To Keith Richards

by Betsy Sholl

In your bluesy slide and bent notes
I can almost smell the sweat in your headband

and hear the corn husk of your voice-enough
slurred words to suggest you speak most often

to people inside your head or between the covers
of a book. I would not leave my daughter

alone with you, even if you crawled up my stairs
on your knees reciting To be, or not….

Still, there’s something of Hamlet in you-
Horatio shaken, not stirred with Muddy Waters

and Robert Johnson and swallowed straight up.
You laugh as though every joke could mean

more than it does, and your rumpled clothes
make you look like someone who spent the night

in a Memphis archive playing every never-
released demo made by musicians so raw,

their instruments are their own battered lives.
Their pain isn’t yours. Still, your tuning,

your slide, the dirty tenor of your voice—
seems you must know what it’s like to fall.

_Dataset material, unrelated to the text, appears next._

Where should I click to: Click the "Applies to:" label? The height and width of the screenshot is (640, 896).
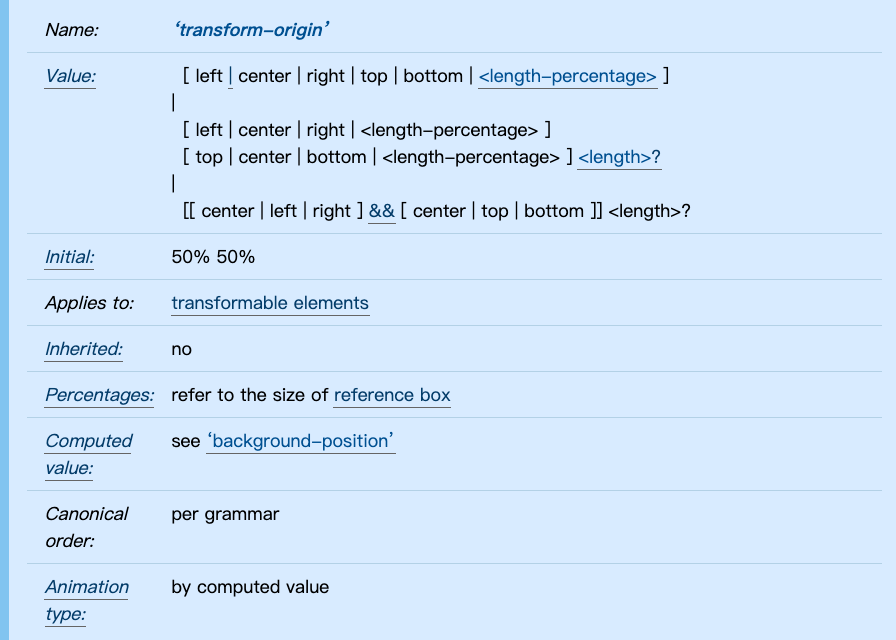click(x=89, y=303)
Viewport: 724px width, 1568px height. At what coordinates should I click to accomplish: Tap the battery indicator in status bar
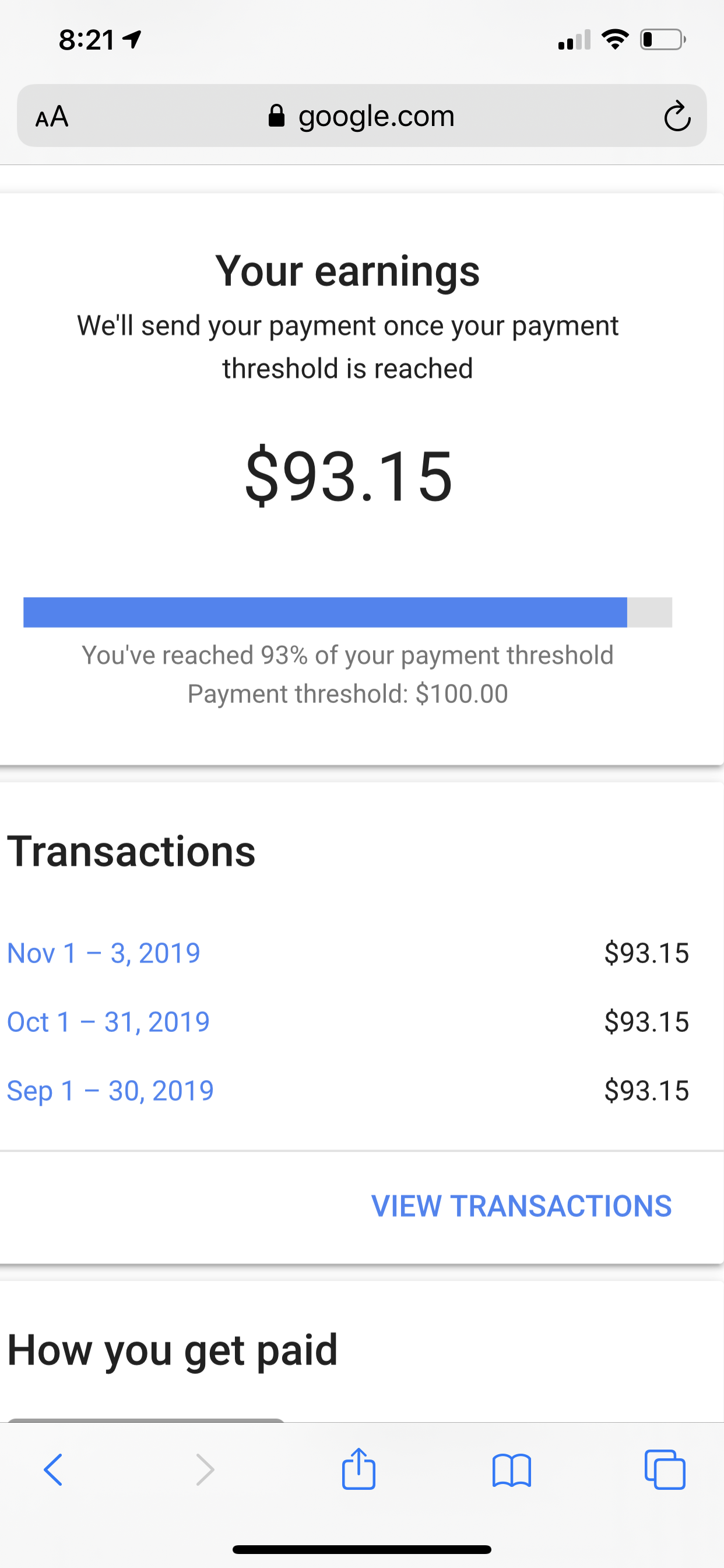pyautogui.click(x=662, y=40)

No daughter of mine. But sometimes I think
I could get in your car and ride to lights out,

nothing left to lose, that low-down place
where starting is what comes after the end.

Shakespeare likes to leave someone on stage
to tell the story when the drama is done.

That could be you, aged out of hard living,
but always more pure than you looked,

more faithful to those backcountry blues.
And if the rest is silence, please tell me

that stiff fingers and a wrecked voice don’t matter
to the blues, they just want to be played.